Resources outside the `*kubernetes.io` namespace are integers and cannot be over-committed.

[ConnorDoyle]

• @davidopp @bsalamat @timothysc (sig-scheduling, reviewed original OIR patches)
• @thockin (commented on ugliness of OIR prefix in reviews)

[vishh]

I'd split compute resources into three categories:

1. First class resources - These resources are expected to be available across all kube deployments with predictable behavior. They typically include special handling across the system. Examples include cpu, memory and storage.
2. Extended Resources - These resources aren't expected to be available across all kube deployments. These resources require special extensions at the node level, and possibly at the scheduler level too. Examples include acclerators, special NICs, etc.
3. Opaque Resources - These resources aren't expected to be available across all kube deployments. These resources do not require any extensions across the system. Examples include Software licences.

I intend to introduce a more feature rich Compute Resource representation API in the future, which can allow for representing both integer and fractional resources across all the three categories mentioned above.

tl;dr; I don't think we should deprecate OIRs. We should rather have well defined user journeys for each of these categories and let users choose which one they want to use.
2 and 3 may be the same at the scheduler level, but I'm expecting the User Journeys to expose the differences.
cc @steveperry-53

[ConnorDoyle]

@vishh that makes a lot of sense to me. So currently the first-class resources live in the default namespace, also available to without fully-qualifying the name. In your mind would it be another namespace that distinguishes extended resources from opaque resources? IIUC that was the function of the proposed extensions.kubernetes.io/ namespace we talked about.

[ncdc]

/unassign
/assign @timothysc @derekwaynecarr @sjenning (this seems up your alley)

[timothysc]

@ConnorDoyle What's the user story behind this? Resource accounting? I keep going back and forth, but it would help me a lot if you had a concrete user story.

[ConnorDoyle]

@timothysc here are some (others please chime in if I missed the mark):

• As a Kubelet contributor designing the device plugin subsystem, I want a way to reliably distinguish "opaque" resources from "extended" resources, where extended resources require the Kubelet to take isolation/monitoring/cleanup actions, and opaque resources do not.
• As a device plugin author, I want to advertise new resources for each device managed by my plugin so that users can consume those devices in pod specs.
• As a Kubernetes pod author, I want to ensure my pod is scheduled on a node that has sufficient devices that my workload needs, and for those devices to be appropriately exposed inside my pod's containers.

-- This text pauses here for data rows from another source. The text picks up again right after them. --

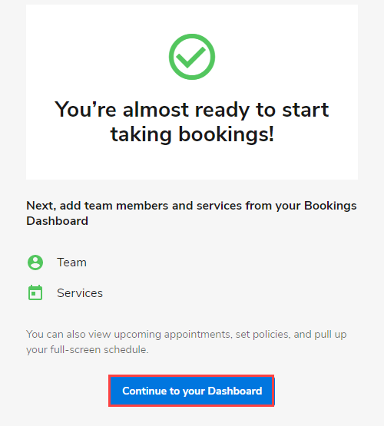The image size is (384, 426).
Task: Click the "taking bookings!" heading line
Action: [192, 134]
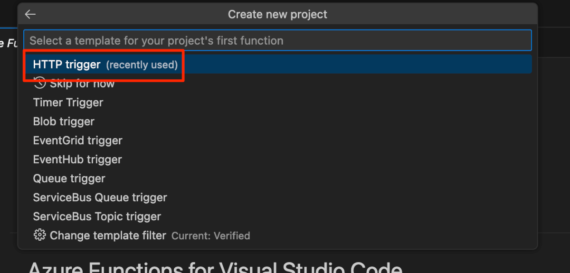Click the Current: Verified filter label
This screenshot has width=570, height=273.
pos(210,236)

The device plugin proposal (linked in description) takes a different approach by extending the node spec to have DeviceCapacity instead of reusing the existing capacity and allocatable maps. So, this is a mini-counter proposal about how device resources are accounted.

[ConnorDoyle]

We could alternatively do something like:

func IsIntResourceName(name api.ResourceName) bool {
    return IsOpaqueIntResourceName(name) || IsExtendedResourceName(name)
}

And then update current uses of IsOpaqueIntResourceName() in the scheduler to use IsIntResourceName() instead. This would preserve the existing OIR prefix behavior and let resources with the new "extensions.kubernetes.io/" prefix ride along with the existing scheduler logic for OIRs.

[vishh]

@davidopp I like this change in general. It allows for exposing arbitrary compute resources in all domains.

[ConnorDoyle]

@vishh do you mean you like the patch as written, or the change suggested in this comment?

[vishh]

I don't see the point in adding more and more special cased prefixes in the API.
I like the current proposal. Any resources without a domain name or with kubernetes.io domain name will be treated as first class resources.
Everything else will be treated as integer resources until we have a better API representation for resources that allows to represent non-integer resources.

[jiayingz]

Would this also include "alpha.kubernetes.io/xxx" or ResourceStorageScratch or ResourceStorageOverlay? Generally I feel it is probably safer to start with:
func IsIntResourceName(name api.ResourceName) bool {
return IsOpaqueIntResourceName(name) || IsExtendedResourceName(name)
}
to make sure we don't break the current resource behavior.

[vishh]

The issue of extensibility across quota, limitrange, UI, etc., is beyond just the APIs. I'd recommend deferring it since it requires changes to the rest of the system as well.

[ConnorDoyle]

@jiayingz pointed out that extensions.kubernetes.io is also part of the domain.

[davidopp]

Let me see if I understand. With the suggested change, alpha.kubernetes.io/*, beta.kubernetes.io/*, kubernetes.io/*, and any resource not of the form xxx/* will be considered a first class resource. All resources of the form xxx/* that does not match alpha.kubernetes.io/*, beta.kubernetes.io/*, or kubernetes.io/* will be considered opaque integer resources (or extended resources, which I admit I haven't read up on, so I don't really know what the desired semantics are for that). Is that correct?

If so, it seems fine to me, assuming it doesn't break any existing resources.

[vishh]

@davidopp Any resource that's of the form [xxx.]*.kubernetes.io/ or without a domain name is considered to be first class. So alpha.kubernetes.io or foo.bar.kubernetes.io or storage.kubernetes.io are all first class resources.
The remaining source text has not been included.